Happy Birthday to me! I suppose I am a little bit sad that I can no longer say that I’m in my 20’s. And in reflection, it is a tad disheartening how little I’ve accomplished in my 30 years. But let’s not dwell on that, shall we? I plan to have a perfect day, sitting on my ass and not doing anything while wearing my very beautiful prom dress and looking fabulous. I actually DID plan to start drinking at 9AM, as I have never done that before, but sadly, I have a job interview this afternoon. While I have no doubt my interviewer would be highly entertained by a drunken me, the chances of getting hired would be minimal, me thinks. As I was reflecting on my very lengthy life, I thought of a few things. So here is a list of 30 things I’ve learned in my 30 years. I do not claim that this is great wisdom, but they ARE things that are kind of beneficial to know, all the same.
1.Smiling does NOT always make you feel better, but if you do it anyway, it may make someone ELSE feel better.
2.Getting married doesn’t magically make everything better.
3.Getting divorced doesn’t magically make everything better either, but sometimes it helps a little.
4.Jesus will always be there for you, but He doesn’t talk alot and He says no alot when you ask Him for stuff.
5.Peach Schnapps in water is the only alcoholic beverage one can drink in excessive quantities at accelerated rates that won’t make you hurl.
6. Great sex is NOT a good enough reason for two people to get married, but the lack of it in a marriage is detrimental.
7.Money won’t buy you happiness, but life’s a bitch when you don’t have any, and so is the IRS.
8.The more you read, the less stupid you are.
9.An awesome pair of heels will ALWAYS get you noticed by someone. Not necessarily the someone you wanted.
10.Sleep is the best pasttime- but also a complete WASTE of time.
11.Women are prettier naked than men.
12. “If you give a mouse a cookie, he’s probably going to want a glass of milk to go with it.” (Thank you, Laura Numeroff.)
13.It’s not worth it to be anorexic, because people will just say you’re too skinny, and you’ll miss out on French fries.
14.Always go when you see a bathroom, because you will never be sorry that you DIDN’T pee your pants.

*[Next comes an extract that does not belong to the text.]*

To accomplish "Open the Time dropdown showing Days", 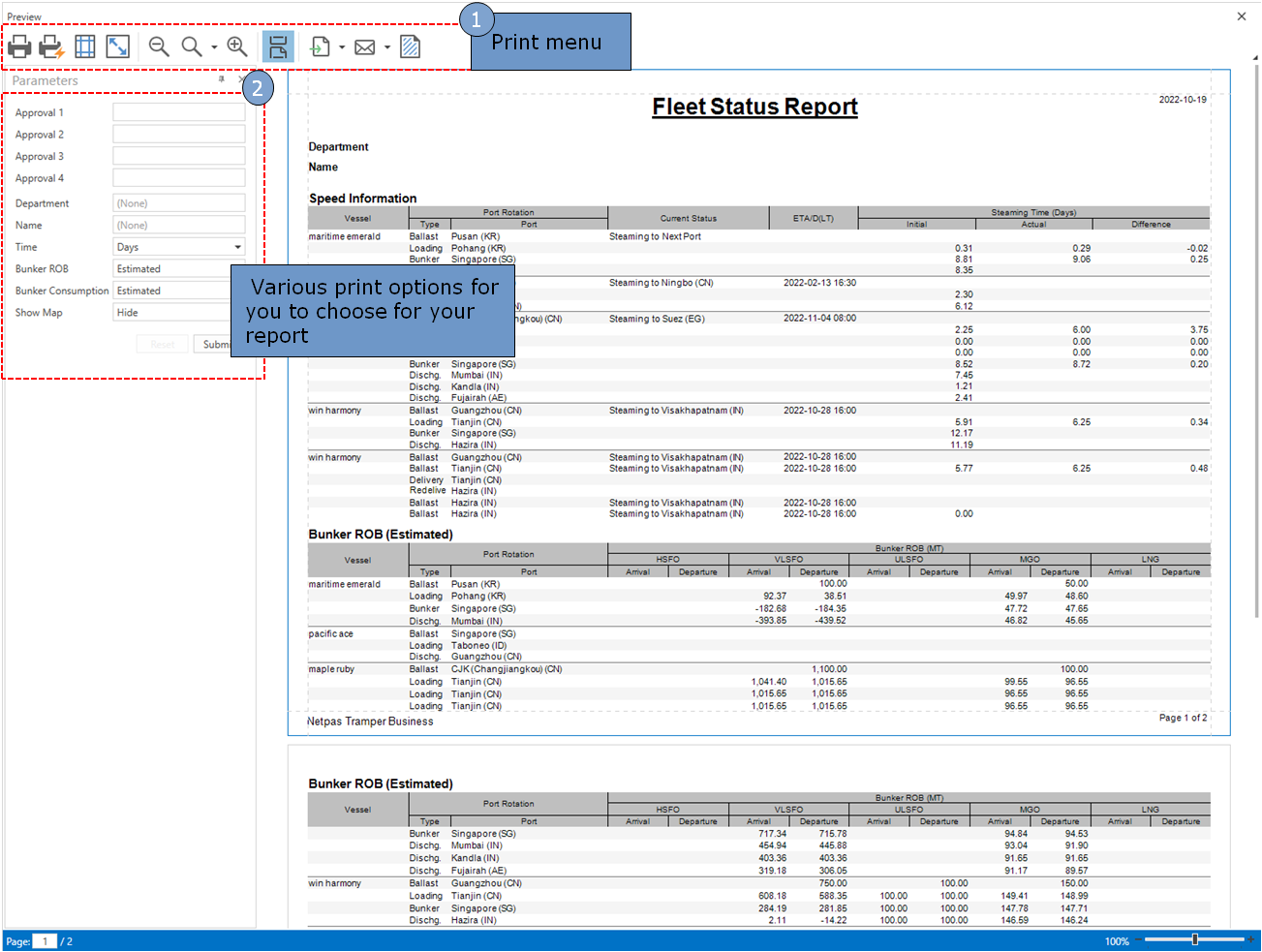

15.Cooking on medium heat is safest, because when you burn it on high, it doesn’t take as long, but it doesn’t taste as good either.

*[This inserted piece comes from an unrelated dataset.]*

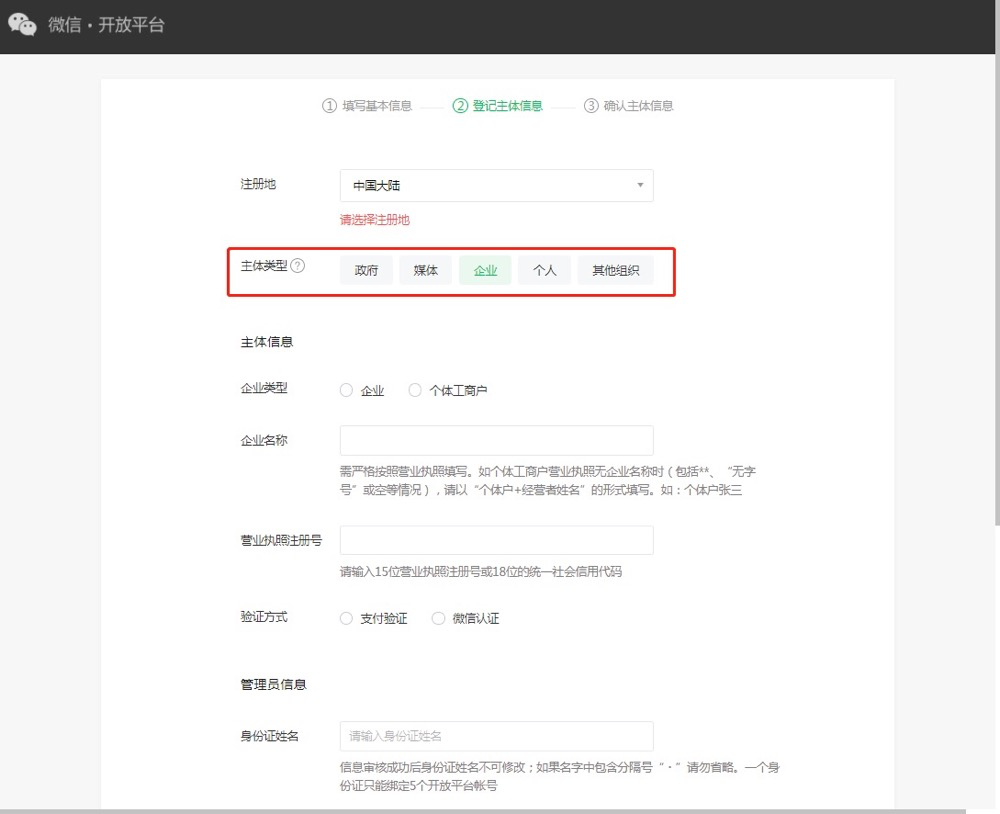
Task: Click the 企业名称 input field
Action: click(x=497, y=440)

16.I will always love grilled cheeses.
17.There will always be time to wash the dishes later, but if you wait that long, the job is much ickier.

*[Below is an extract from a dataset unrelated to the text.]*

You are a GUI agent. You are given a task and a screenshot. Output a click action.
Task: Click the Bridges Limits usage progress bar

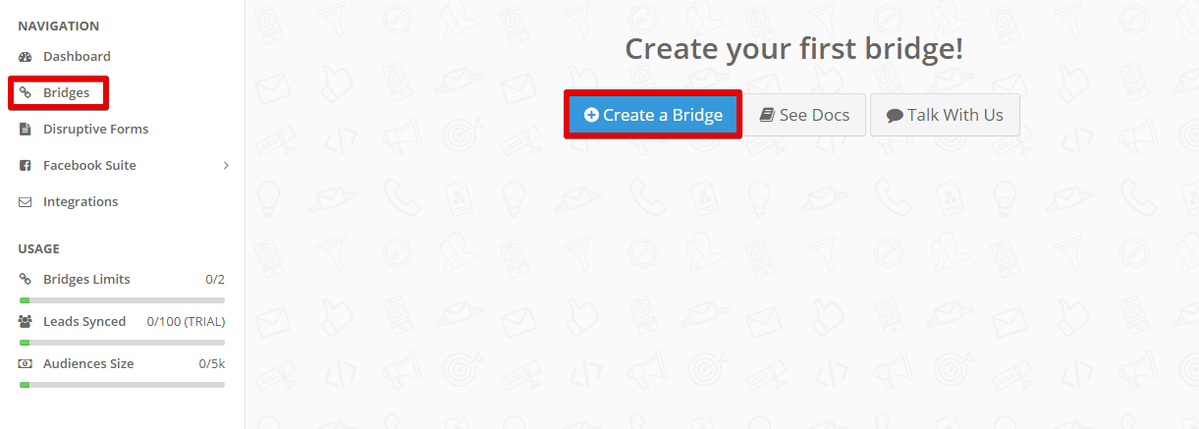[122, 301]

18.Being a waitress sucks, but having to wait 2 weeks between paychecks sucks worse.
19.Over-dressed is better that under-dressed. Unless you are on a farm or camping.
20.There IS such a thing as love at first sight.
21.My hair will not fall out if I bleach and dye it 3 or 4 times within a week.
22.A cheater isn’t always a cheater.
23.Going commando is sometimes a necessity.
24. Men will not generally say no to a blow job.
25.Always say yes. (except for when someone offers you a concrete mixer or a stranger asks you to get in his car.)
26. Don’t forget to swing at the playgroung once in a while.
27.Taylor Swift’s lyrics may improve in time, but her voice won’t.
28.When a cop tries to pull you over for speeding, going faster isn’t a good idea, but it’s DAMN fun.
29. Alone Time is a good thing, just not ALL the time.
30.There is always time for hugs.
P.S. I had 31, but I put it in a p.s. so it doesn’t throw off my whole theme.
“When I keep my eyes open, I can read with much more speed. You have to be a speedy reader, ’cause there’s just so, so much to read!” (Dr. Seuss knows his stuff.)
Birthday date noted alongside your caribou coffee preference. =)
Happy birthday Sparks. Dr Seuss is brill.
Thanks! He really is.
I think that that was a life lesson :).
Happy birthday!
Ooh! Good! Glad to share my wisdom. 🙂
Thanks to do so :). I recognised some of them of my own inner list, unfortunately… But still! 🙂
Happy Birthday, and have a good one…… 🙂
Happy Birthday, Bumps. I hope your day turns out to be awesome. BTW, why would anyone say no to a concrete mixer? You know how much those things cost to rent??
Silly, I was talking about the shot that curdles when you try to swallow it. Very VERY gross!
Happy birthday, Sparkly one!
Thank you, oh Funny One!
Happy, happy birthday!! I love this post btw:) XXOO
Thanks! XOXO
Happy Birthday! And good luck with your interview.
Thanks! I think I will get the job, because the boss’s name is Christoph, and believe he thinks I’m cute. I mean, besides that I’m actually qualified.